La bomba golfistica della settimana l’ha sganciata Bloomberg: i tentativi di accordi tra Pga Tour e LIV proseguono ininterrotti sottotraccia, nonostante mesi e mesi di silenzi, e però sono arrivati a un inaspettato punto critico. Che è questo: la dura reazione dei giocatori del circuito americano di fronte a un possibile ritorno degli ex colleghi sbarcati nei tornei sauditi.
Tradotto: i lealisti del Pga Tour non ci stanno. E chiedono multe. O risarcimenti. O donazioni. O la restituzione dei tanti petroldollari guadagnati dai traditori. Il tutto, cioè il malloppo, andrebbe in beneficenza, per carità, ma resta una questione evidente: l’avidità dei campioni. Che è sempre stata il motore di questo sciagurato scisma golfistico. Ma che, pur di fronte a una crisi degli ascolti televisivi e dunque di fronte a un disamore da parte del pubblico (che dovrebbe essere invece il pensiero numero 1 da parte dei vari circuiti), non cessa di dettare legge.
Non ci stanno, insomma, i giocatori del Pga Tour. Non ci stanno a vedere i loro colleghi arricchiti tornare sul luogo del delitto come se niente fosse, quando loro non ssono invece rimasti fedeli al circuito a stelle e strisce e soprattutto hanno creduto ciecamente alle parole dello stesso circuito quando il capo in persona, Jay Monahan, tuonava: “I traditori non torneranno mai”.

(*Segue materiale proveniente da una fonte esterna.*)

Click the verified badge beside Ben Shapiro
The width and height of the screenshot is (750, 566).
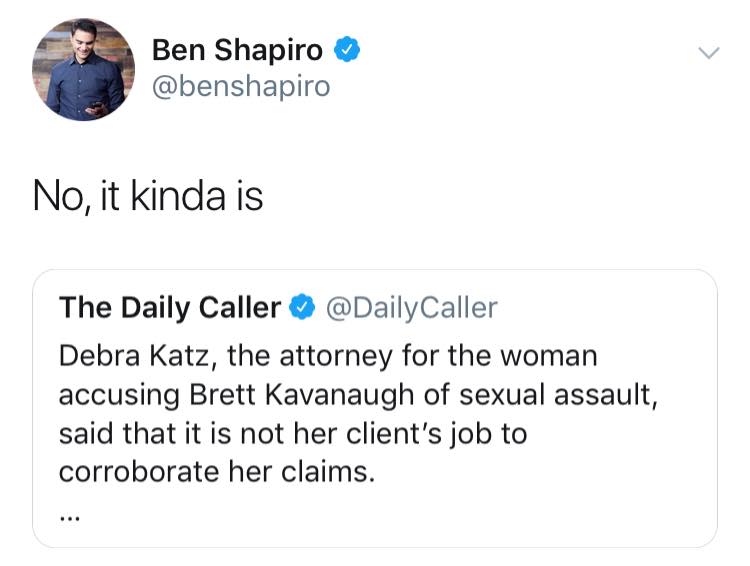[347, 49]
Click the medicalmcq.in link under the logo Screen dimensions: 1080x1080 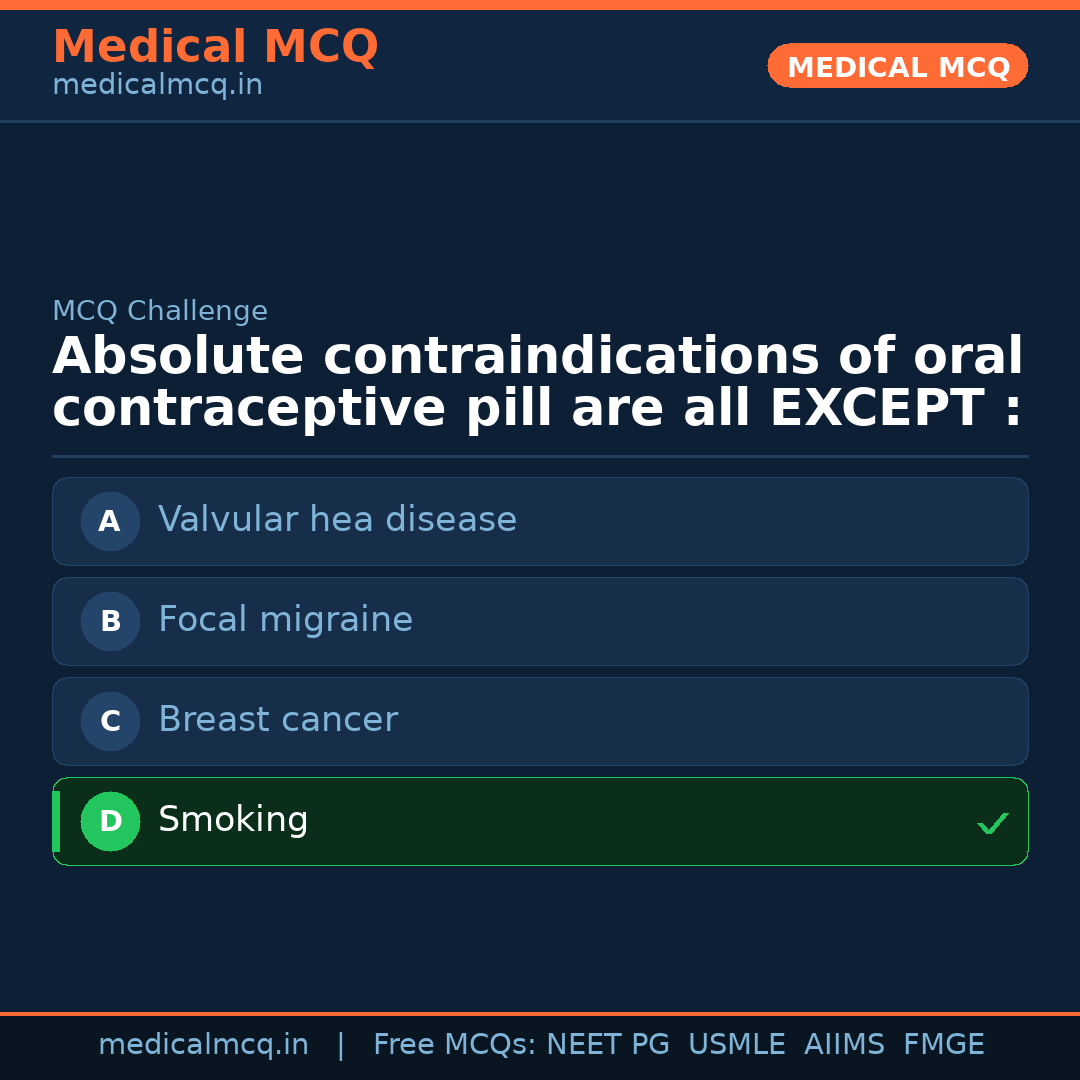157,86
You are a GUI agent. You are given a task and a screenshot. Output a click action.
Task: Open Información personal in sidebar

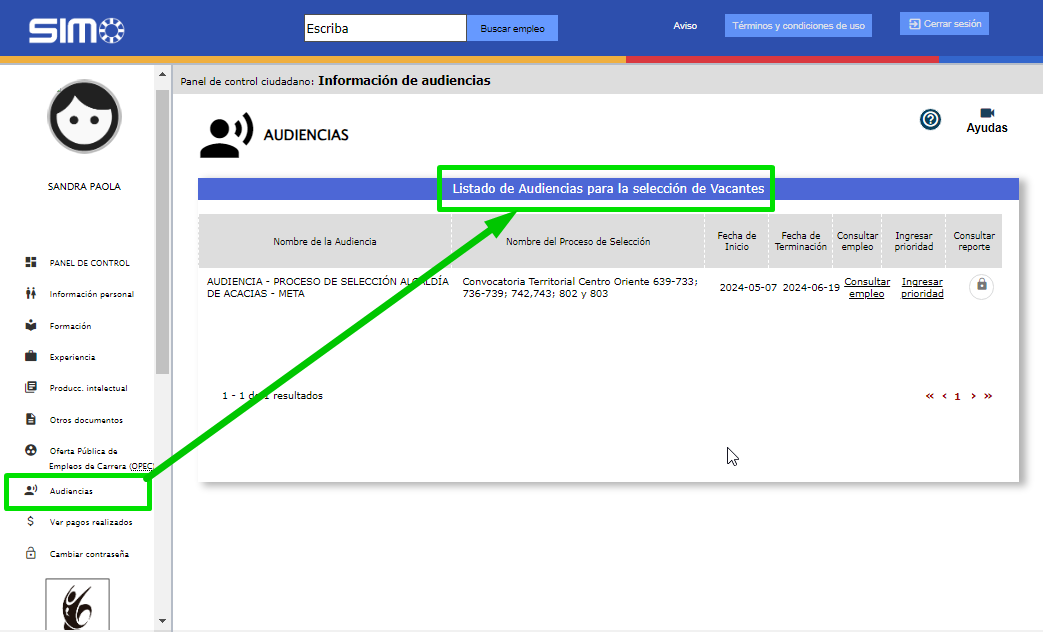pyautogui.click(x=91, y=294)
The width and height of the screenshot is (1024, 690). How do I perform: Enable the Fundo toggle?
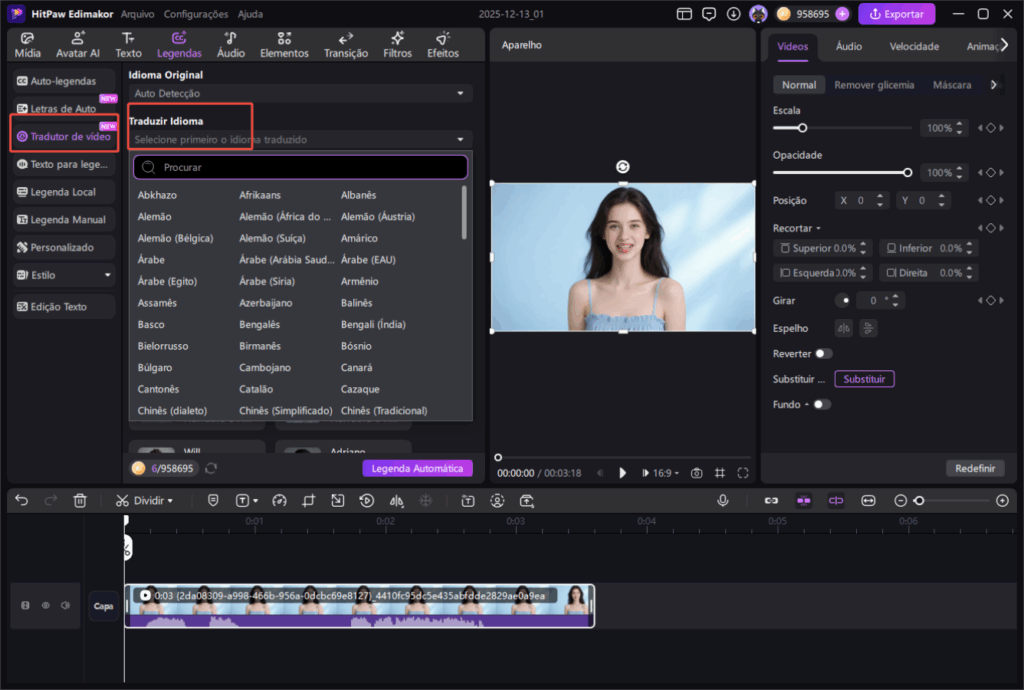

Non ci stanno i giocatori del Tour, perché, diciamocelo, sentono di aver fatto la figura degli stupidi. Ma la fanno ancora di più oggi, quando acciecati dall’avidità, non si rendono conto che è stata proprio la leva del LIV a far lievitare i loro montepremi, a produrre i tanti tornei da 20 milioni di dollari e a renderli proprietari di partecipazioni azionarie del Pga Tour.
In buona sostanza, la verità è una sola, purtroppo: che i giocatori del Tour questo accordo tra LIV e Pga non lo vogliono proprio. In barba ai desideri del pubblico, che invece desidererebbe finalmente rivedere giocare insieme tutti i grandi del golf. Ma questo, che importanza volete che abbia?